Friday, January 11, 2008 | 10:00 AM

Andrew Burkly of Brown Brothers Harriman & Co puts out a list of significant numbers each January. Its a clever way to think about various aspects of the market and the economy -- by the numbers.

These are his "8 Big Numbers" for 2008.

The S&P 500 Index needs to close above its March 2000 peak of 1552, as well as break its 2007 trading range of 1575 – 1370 to keep the structural bull market intact. An upside break of the range would indicate that the volatile trading of 2007 was merely a high-level consolidation. One indication that the bull market is back in gear would be the number ofcommon stocks hitting net new  52-week highs climbing back into the 500 range.

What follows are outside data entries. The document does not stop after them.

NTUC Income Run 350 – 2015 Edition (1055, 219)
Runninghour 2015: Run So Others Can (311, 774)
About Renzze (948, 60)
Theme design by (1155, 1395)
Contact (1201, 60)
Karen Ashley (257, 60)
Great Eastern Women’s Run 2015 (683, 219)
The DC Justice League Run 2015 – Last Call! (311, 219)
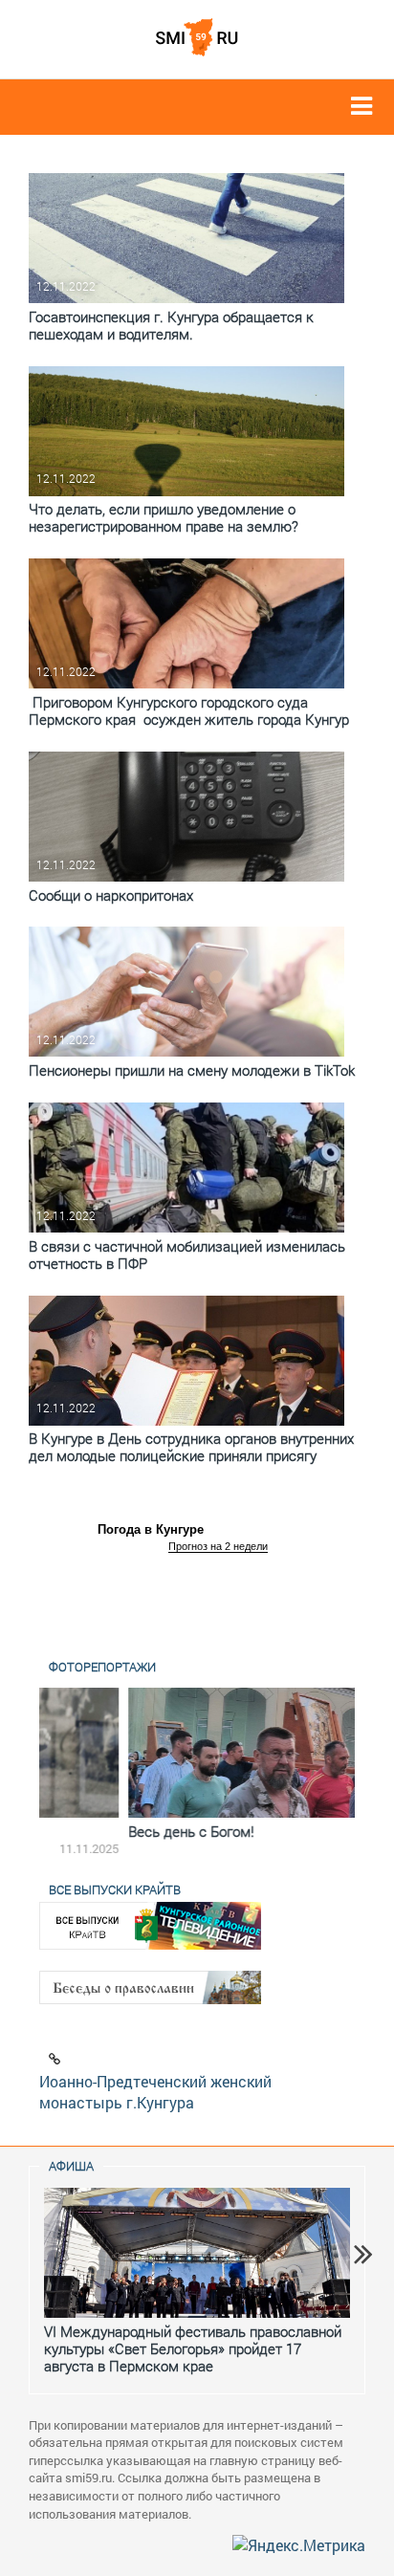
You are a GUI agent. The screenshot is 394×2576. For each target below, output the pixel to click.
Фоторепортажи (102, 1666)
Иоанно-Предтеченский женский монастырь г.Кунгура (155, 2092)
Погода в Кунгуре (151, 1529)
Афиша (71, 2165)
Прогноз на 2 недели (218, 1546)
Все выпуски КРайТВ (115, 1889)
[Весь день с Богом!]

Domestic equity funds witnessed outflows in 2007 totaling $54 billion suggesting that investor sentiment is far from euphoric. Finally, the average gain during year 4 of the presidential election cycle has been 8.9% since 1928.

Meanwhile in 2008, 3.6% is a key level to watch for the 10-year Treasury yield, the commodity bull market moves into its 6th year, and the S&P 500 Energy Sector looks for its fourth sector performance crown in five years - a winning percentage of .800.

1. “1552” The March 2000 peak in the S&P 500 Index
2. “1575-1370” – The 2007 trading range in the S&P 500
3. “500” The number of stocks hitting net new 52-week highs in a healthy market
4. “-54” Outflows ($billions) from domestic funds in 2007 (through Nov.)
5. “4 2008 is year 4 of the presidential election cycle
6. “3.6%” A significant support level for the 10-year Treasury yield
7. “6” 2008 marks the 6th year of the commodity bull market
8. “.800” Energy going for its fourth sector performance crown in five years


Good stuff. Thanks, Andrew . . .

Friday, January 11, 2008 | 10:00 AM | Permalink | Comments (7) | TrackBack (0)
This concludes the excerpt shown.